### SELECTED EXTRACT
15/17	fold handle_mounts() into step_into()
	... and we can move the call of handle_mounts() into step_into(),
	getting a slightly saner calling conventions out of that.
16/17	LOOKUP_MOUNTPOINT: fold path_mountpointat() into path_lookupat()
	another payoff from 14/17 - we can teach path_lookupat() to do
	what path_mountpointat() used to.  And kill the latter, along with
	its wrappers.
17/17	expand the only remaining call of path_lookup_conditional()
	minor cleanup - RIP path_lookup_conditional().  Only one caller left.

At that point we run out of things that can be done without textual conflicts
with openat2 series.  Changes so far:
	* mount traversal is taken into step_into().
	* lookup_fast(), atomic_open() and lookup_open() calling conventions
are slightly changed.  All of them return dentry now, instead of returning
an int and filling struct path on success.  For lookup_fast() the old
"0 for cache miss, 1 for cache hit" is replaced with "NULL stands for cache
miss, dentry - for hit".
	* step_into() can be called in RCU mode as well.  Takes nameidata,
WALK_... flags, dentry and, in RCU case, corresponding inode and seq value.
Handles mount traversals, decides whether it's a symlink to be followed.
Error => returns -E...; symlink to follow => returns 1, puts symlink on stack;
non-symlink or symlink not to follow => returns 0, moves nd->path to new location.
	* LOOKUP_MOUNTPOINT introduced; user_path_mountpoint_at() and friends
became calls of user_path_at() et.al. with LOOKUP_MOUNTPOINT in flags.

Next comes the merge with Aleksa's openat2 patchset; everything up to that point
had been non-conflicting with it.  That patchset has been posted earlier;
it's in #work.openat2.  The next series comes on top of the merge.

part 3: untangling the symlink handling.

	Right now when we decide to follow a symlink it happens this way:
	* step_into() decides that it has been given a symlink that needs to
be followed.

### EXTRACTED MATERIAL
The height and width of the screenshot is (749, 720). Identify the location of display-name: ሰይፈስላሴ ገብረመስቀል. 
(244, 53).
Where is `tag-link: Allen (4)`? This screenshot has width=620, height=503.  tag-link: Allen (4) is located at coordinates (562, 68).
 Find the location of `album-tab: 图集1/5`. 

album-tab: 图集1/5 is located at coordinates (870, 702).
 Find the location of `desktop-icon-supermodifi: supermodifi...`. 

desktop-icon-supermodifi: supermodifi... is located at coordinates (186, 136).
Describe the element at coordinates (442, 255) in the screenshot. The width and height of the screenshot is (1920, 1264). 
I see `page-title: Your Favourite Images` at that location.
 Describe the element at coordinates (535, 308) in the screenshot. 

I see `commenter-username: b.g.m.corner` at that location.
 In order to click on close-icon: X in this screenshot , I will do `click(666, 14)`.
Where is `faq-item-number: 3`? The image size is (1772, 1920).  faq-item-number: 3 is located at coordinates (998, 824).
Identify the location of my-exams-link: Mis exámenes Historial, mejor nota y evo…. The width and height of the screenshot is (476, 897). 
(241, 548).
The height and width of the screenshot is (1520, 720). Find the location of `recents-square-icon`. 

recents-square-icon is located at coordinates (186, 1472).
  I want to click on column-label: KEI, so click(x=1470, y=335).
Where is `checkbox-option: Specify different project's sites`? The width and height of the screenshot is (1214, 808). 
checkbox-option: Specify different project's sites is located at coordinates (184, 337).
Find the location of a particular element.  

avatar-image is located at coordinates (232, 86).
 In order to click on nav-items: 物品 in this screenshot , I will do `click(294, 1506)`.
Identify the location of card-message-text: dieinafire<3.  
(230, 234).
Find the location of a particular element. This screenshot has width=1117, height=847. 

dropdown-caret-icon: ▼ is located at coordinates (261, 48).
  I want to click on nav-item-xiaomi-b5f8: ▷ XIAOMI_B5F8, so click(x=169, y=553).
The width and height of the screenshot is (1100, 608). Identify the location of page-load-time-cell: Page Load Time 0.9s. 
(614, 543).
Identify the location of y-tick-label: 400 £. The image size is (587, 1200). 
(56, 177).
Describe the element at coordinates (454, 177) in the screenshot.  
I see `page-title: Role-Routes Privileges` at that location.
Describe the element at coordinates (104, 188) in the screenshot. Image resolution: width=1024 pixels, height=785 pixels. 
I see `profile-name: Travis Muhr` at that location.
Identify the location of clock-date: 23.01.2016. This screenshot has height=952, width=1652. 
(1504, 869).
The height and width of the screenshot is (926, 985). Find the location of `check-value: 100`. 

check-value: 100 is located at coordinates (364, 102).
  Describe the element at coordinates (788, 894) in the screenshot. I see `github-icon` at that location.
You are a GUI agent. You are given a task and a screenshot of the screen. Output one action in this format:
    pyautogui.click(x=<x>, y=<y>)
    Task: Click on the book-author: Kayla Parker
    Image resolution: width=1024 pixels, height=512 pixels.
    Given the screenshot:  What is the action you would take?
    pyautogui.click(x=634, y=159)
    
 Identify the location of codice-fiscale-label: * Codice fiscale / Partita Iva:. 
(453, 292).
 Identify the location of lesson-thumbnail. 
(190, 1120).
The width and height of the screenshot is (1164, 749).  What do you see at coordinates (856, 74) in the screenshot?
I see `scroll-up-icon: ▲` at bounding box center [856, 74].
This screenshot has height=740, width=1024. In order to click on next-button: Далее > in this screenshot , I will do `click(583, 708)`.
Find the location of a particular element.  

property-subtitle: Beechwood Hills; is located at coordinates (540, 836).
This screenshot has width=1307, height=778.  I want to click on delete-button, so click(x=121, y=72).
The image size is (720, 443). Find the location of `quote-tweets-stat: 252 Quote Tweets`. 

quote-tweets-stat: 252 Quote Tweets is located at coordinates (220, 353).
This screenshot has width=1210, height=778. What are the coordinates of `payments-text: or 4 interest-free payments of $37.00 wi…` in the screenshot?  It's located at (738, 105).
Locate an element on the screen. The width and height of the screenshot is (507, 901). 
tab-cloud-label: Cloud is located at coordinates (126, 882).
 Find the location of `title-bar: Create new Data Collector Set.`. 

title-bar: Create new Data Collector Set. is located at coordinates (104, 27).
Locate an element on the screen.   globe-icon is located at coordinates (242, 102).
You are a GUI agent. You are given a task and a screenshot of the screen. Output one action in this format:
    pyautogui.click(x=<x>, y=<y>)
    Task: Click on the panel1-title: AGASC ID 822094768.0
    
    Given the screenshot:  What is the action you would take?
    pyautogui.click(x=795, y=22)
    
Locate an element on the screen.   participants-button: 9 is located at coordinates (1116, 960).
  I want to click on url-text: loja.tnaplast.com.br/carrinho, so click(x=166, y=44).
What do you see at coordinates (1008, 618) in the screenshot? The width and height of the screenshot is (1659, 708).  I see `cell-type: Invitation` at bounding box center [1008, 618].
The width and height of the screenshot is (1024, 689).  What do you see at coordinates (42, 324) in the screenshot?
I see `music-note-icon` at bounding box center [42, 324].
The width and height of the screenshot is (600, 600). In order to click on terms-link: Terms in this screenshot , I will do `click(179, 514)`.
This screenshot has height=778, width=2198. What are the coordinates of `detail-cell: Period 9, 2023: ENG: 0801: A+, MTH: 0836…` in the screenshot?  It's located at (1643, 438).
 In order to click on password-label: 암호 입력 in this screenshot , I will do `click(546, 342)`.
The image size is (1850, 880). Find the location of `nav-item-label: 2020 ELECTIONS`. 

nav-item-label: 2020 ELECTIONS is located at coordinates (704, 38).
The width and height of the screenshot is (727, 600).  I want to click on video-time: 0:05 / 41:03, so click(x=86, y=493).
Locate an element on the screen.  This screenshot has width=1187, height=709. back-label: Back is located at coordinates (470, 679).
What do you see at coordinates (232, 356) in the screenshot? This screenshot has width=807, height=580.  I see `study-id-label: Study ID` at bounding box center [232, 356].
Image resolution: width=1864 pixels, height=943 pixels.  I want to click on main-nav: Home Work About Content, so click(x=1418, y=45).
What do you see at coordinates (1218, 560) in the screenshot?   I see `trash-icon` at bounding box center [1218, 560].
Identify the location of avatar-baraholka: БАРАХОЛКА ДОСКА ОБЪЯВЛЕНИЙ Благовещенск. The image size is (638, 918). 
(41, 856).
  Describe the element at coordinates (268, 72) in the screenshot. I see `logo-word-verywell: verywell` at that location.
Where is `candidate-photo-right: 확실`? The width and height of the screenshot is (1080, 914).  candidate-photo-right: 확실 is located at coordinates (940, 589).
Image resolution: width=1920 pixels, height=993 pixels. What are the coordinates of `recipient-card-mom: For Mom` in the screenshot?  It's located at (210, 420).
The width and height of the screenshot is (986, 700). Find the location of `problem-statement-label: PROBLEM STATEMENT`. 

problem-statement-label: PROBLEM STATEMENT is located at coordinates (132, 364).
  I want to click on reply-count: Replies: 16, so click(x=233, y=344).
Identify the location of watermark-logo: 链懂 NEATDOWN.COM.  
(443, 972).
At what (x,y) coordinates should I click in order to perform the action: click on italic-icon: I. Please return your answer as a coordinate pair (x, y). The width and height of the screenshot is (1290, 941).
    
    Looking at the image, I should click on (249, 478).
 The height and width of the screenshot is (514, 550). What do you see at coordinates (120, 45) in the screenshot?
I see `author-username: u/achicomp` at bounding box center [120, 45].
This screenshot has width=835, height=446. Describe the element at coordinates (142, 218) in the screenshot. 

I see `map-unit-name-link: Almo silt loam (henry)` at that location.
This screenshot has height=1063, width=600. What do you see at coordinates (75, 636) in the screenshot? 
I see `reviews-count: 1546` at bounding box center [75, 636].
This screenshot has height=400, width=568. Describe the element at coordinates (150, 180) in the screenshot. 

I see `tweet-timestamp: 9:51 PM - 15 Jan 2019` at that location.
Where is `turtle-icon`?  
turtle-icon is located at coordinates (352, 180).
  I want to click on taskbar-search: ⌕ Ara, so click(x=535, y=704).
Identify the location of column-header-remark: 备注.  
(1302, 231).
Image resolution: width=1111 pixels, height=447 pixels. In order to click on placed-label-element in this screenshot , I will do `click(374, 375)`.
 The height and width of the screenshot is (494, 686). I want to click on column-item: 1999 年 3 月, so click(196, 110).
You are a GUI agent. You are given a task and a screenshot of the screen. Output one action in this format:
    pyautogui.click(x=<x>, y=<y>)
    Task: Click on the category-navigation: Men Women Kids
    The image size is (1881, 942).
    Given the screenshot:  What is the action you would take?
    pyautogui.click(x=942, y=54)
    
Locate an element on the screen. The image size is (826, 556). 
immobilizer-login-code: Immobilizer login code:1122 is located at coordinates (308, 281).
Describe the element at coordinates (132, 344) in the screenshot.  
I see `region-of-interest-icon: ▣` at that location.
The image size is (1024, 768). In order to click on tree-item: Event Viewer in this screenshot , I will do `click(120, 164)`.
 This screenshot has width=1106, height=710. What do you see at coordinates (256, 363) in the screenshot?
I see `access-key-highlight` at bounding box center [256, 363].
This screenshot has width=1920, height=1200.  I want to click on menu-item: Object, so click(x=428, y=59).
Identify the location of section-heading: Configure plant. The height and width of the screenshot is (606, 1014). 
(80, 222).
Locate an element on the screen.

### TASK INSTRUCTIONS
According to the patch notes, what does lookup_fast() now return to signal a cache miss? The material comes from a different source than the text.

### REPLY TO THE TASK
It returns NULL.